Home Ec: Thanksgiving Basics--Pie!

photo: peden + munk

Dorie Greenspan's Pecan Pie

1 9-inch pie crust, blind baked and cooled
3/4 cup light corn syrup
1/2 cup packed brown sugar
3 tablespoons unsalted butter, melted and cooled
3 large eggs at room temperature
2 teaspoons instant espresso powder (I sometimes just use a shot of espresso)
1 teaspoon pure vanilla extract
1/2 teaspoon ground cinnamon
1/4 teaspoon salt
1 1/2 cups (about 7 ounces) pecan halves or pieces
3 ounces bittersweet chocolate, finely chopped

Position a rack in the lower third of the oven and preheat the oven to 425°F.  Put the pie plate on a baking sheet lined with parchment or a silicone mat.

In a large bowl, whisk the corn syrup and brown sugar together until smooth.  Whisk in the melted butter, then add the eggs one at a time, beating until you have a smooth, foamy mixture  Add the espresso powder, vanilla, cinnamon, and salt and give the batter a good mix.  Rap the bowl against the counter a couple of times to pop any bubbles that might have formed, then stir in the pecans and chocolate.  Turn the filling into the curst.

Bake the pie for 15 minutes.  Meanwhile, make a foil shield for the crust by cutting a 9-inch circle out of the center of an 11- or 12-inch square of aluminum foil.

Lower the oven temperature to 350°F.  Place the foil shield on top of the pie crust--the filling will be exposed, the crust covered by the foil.  Bake the pie for another 15 to 20 minutes (total baking time is 30 to 35 minutes), or until it has puffed (the middle and the edges should be fairly evenly puffed), is beautifully browned and no longer jiggles when tapped.  Transfer the pie plate to a rack, remove the shield and cool to room temperature.

Heirloom Squash and Sage Pie

1 blind baked 9-inch pie crust
1 medium or 2 small pumpkins and/or sweet winter heirloom squashes, such as Triamble, red kabocha, or butternut (about 1 1/2 pounds total), cut into halves and seeds removed
Extra-virgin olive oil, for drizzling
3 large eggs plus 2 large egg yolks
1 cup heavy cream
1/2 cup packed dark-brown sugar
2 tablespoons brandy
1 tablespoon finely chopped fresh sage
1 teaspoon ground cinnamon
1 teaspoon ground ginger
1/4 teaspoon ground allspice
1/8 teaspoon ground cloves
1/8 teaspoon ground nutmeg
Salt and freshly ground pepper
Sage leaves for garnish
Lightly sweetened freshly whipped cream, for serving

Preheat oven to 400°F.

Drizzle pumpkin and squash wedges with olive oil, and roast cut-side down on a rimmed baking sheet until tender (times will vary).  Remove from oven, peel when cool, and allow to drain in a cheesecloth-lined sieve, weighted, for at least 2 hours or preferably overnight.  Once drained, puree in a food processor until smooth.  You should have 2 cups puree for the pie.  Any leftover is perfect for ravioli or soup!

Reduce oven temperature to 325°F. Whisk pumpkin and squash puree, eggs, egg yolks, heavy cream, sugar, brandy, sage, cinnamon, ginger, allspice, cloves, nutmeg, 3/4 teaspoon salt, and 1/8 teaspoon pepper in a bowl.

Pour filling into pie shell, and smooth top using an offset spatula.
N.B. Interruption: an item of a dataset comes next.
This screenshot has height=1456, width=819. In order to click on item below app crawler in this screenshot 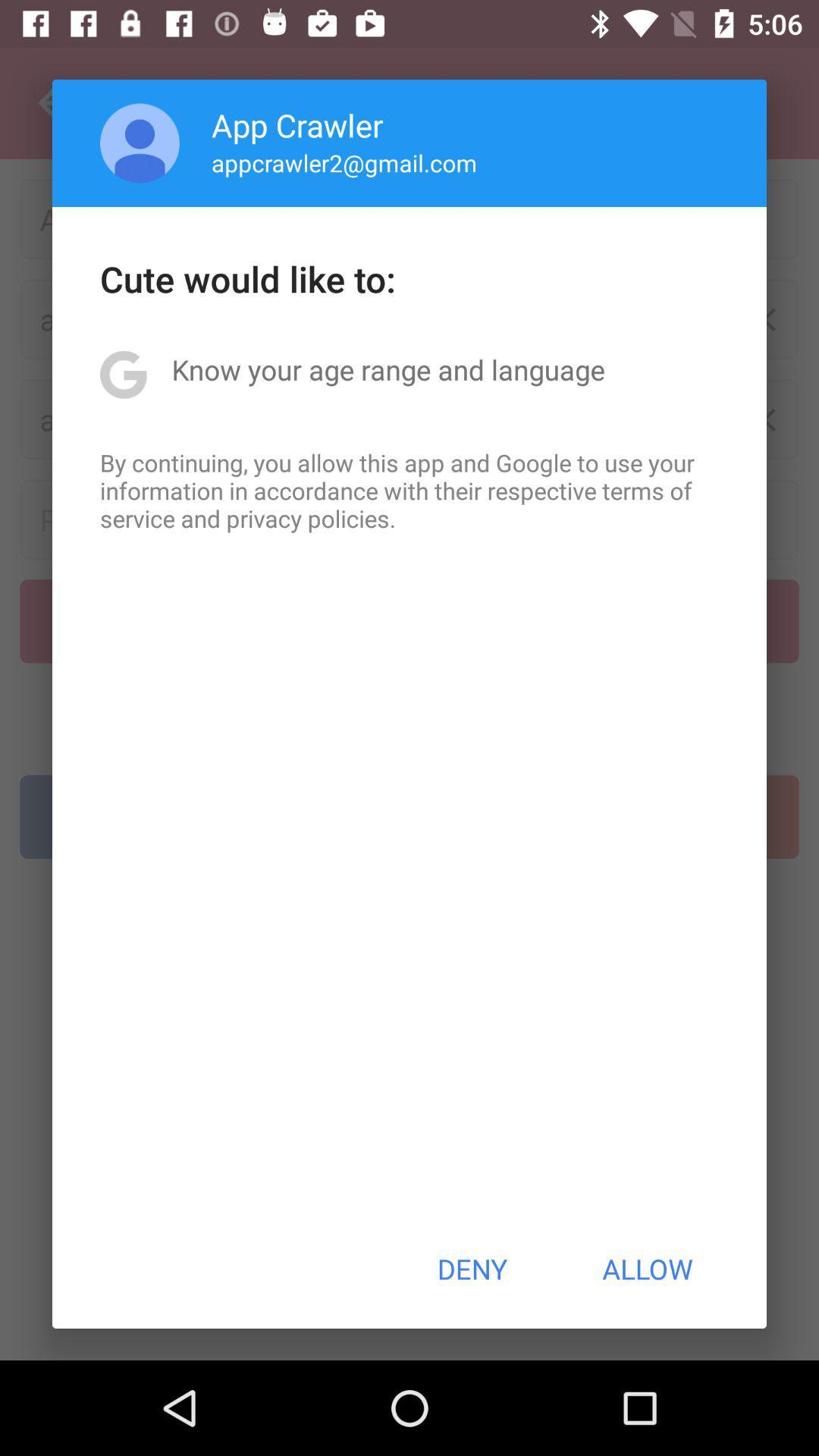, I will do `click(344, 162)`.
Garnish with a few sage leaves, if you like.  Bake until just set but still slightly wobbly in the center, about 1 hour (filling will continue to set as it cools). Let cool on a wire rack. Serve slightly warm, at room temperature, or chilled, with whipped cream.
Note: I wrote this recipe for the November 2011 issue of Martha Stewart Living.  If it looks familiar that's why.
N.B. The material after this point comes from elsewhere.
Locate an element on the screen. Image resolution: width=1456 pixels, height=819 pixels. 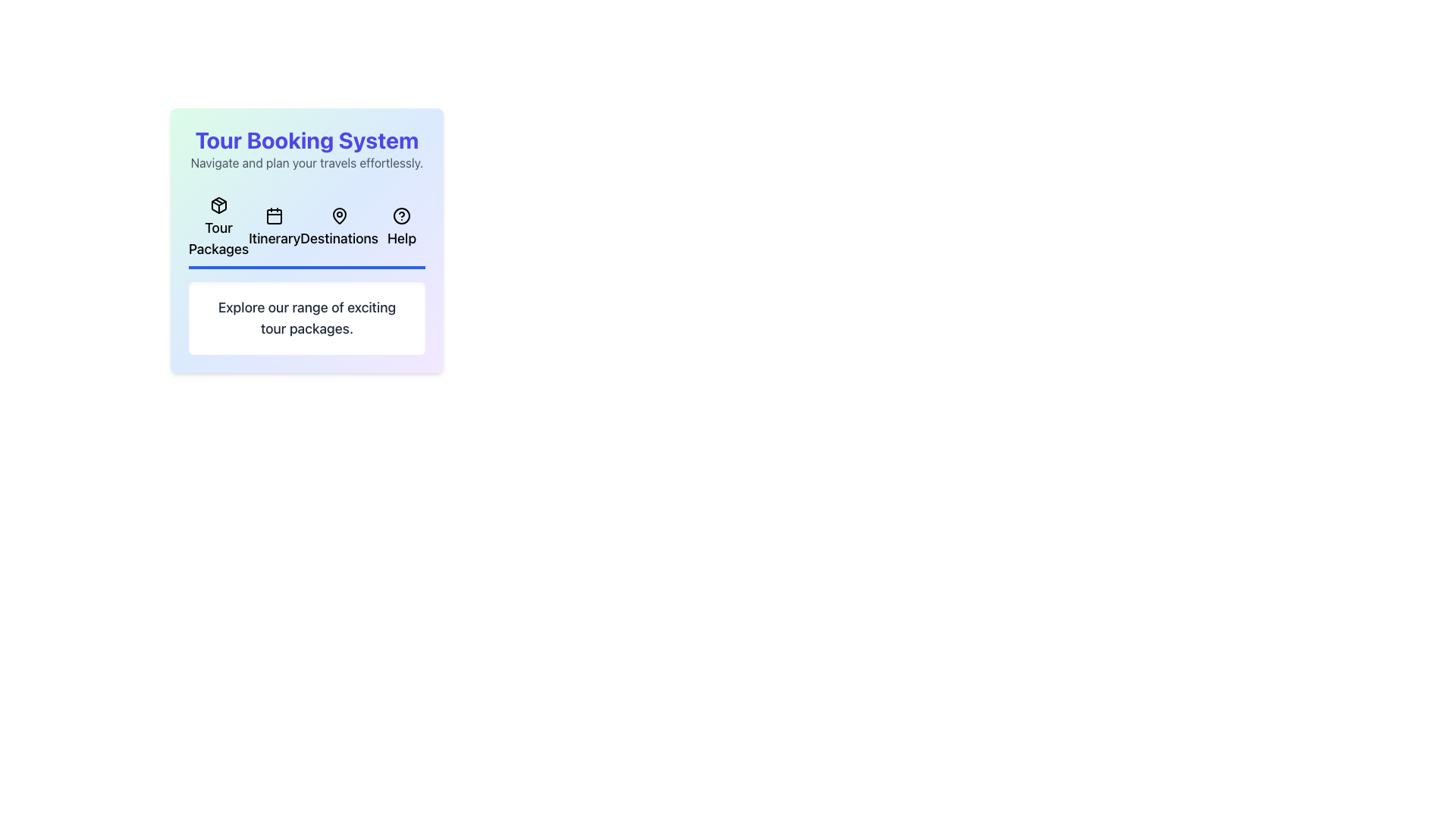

And of course: Aaron's pie crust


  1. Hi,
    Your Thanksgiving series has been really helpful!
    I have 2 questions:
    1. Do you cook with vegetable shortening?
    2. Do you use organic unrefined sugars or plain white granulated sugar?

    1. Hi!

      1. I don't use vegetable shortening because I really just don't like how it tastes. If you can't or don't want to use all butter, spectrum makes a nice, organic, non-gmo and fairly neutral tasting veg shortening. You can replace half or all of of the butter in the crust recipe with shortening if you like. If you are going for something dairy free, lard is a good option, too. Aaron (author of the pie crust recipe) is now dairy free and has been talking about freezing pieces of coconut oil and treating them like butter.
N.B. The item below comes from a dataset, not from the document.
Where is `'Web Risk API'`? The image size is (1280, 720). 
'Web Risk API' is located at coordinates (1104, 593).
      2. For nearly everything I use organic sugar, but in caramels and meringues I use plain white sugar because I find that the molasses and other stuff that sticks around in the unrefined organic stuff can sometimes mess with the chemical reactions I need to happen.

      Happy cooking!

    2. Thanks Samin. Ack, I can't believe Thanksgiving's already over!